EXERCISE >> Copy out the entries exactly, and wherever a picture appears, leave it out.
+++ DATA SUPPLIED +++
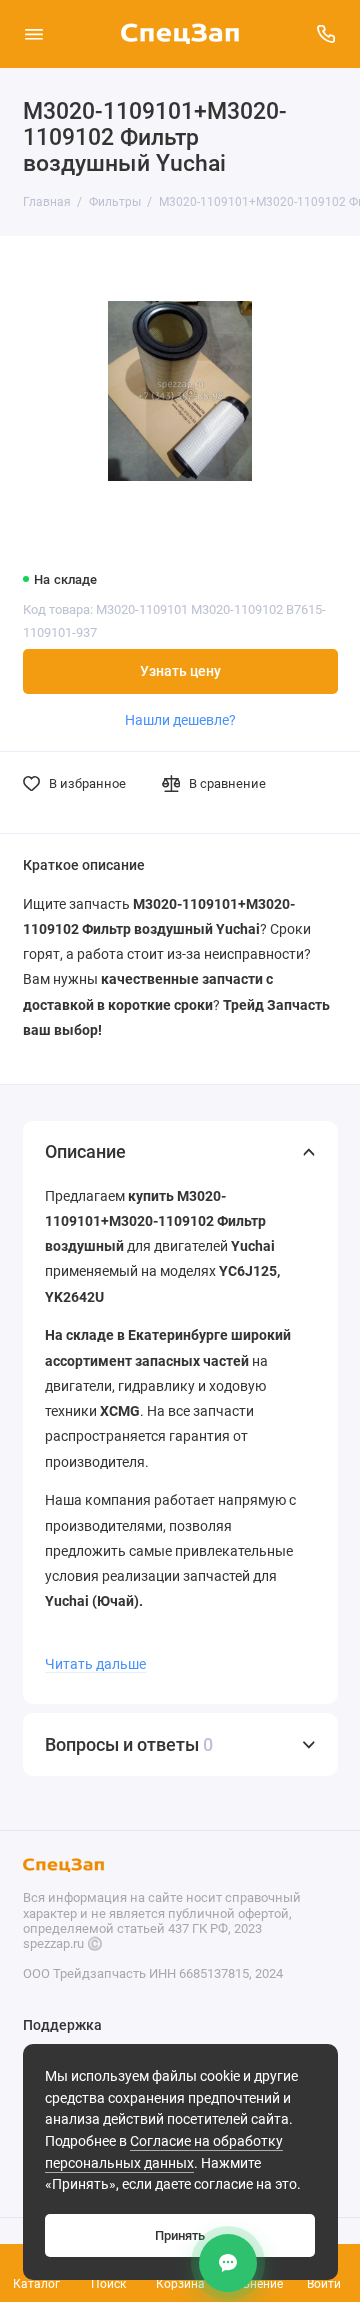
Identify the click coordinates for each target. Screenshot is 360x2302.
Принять (180, 2235)
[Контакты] (228, 2263)
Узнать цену (180, 671)
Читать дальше (95, 1664)
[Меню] (34, 34)
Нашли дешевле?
+++
EXERCISE ANSWER >>
Identify the click coordinates for each target. Screenshot is 360x2302.
Принять (180, 2235)
[Контакты] (228, 2263)
Узнать цену (180, 671)
Читать дальше (95, 1664)
[Меню] (34, 34)
Нашли дешевле?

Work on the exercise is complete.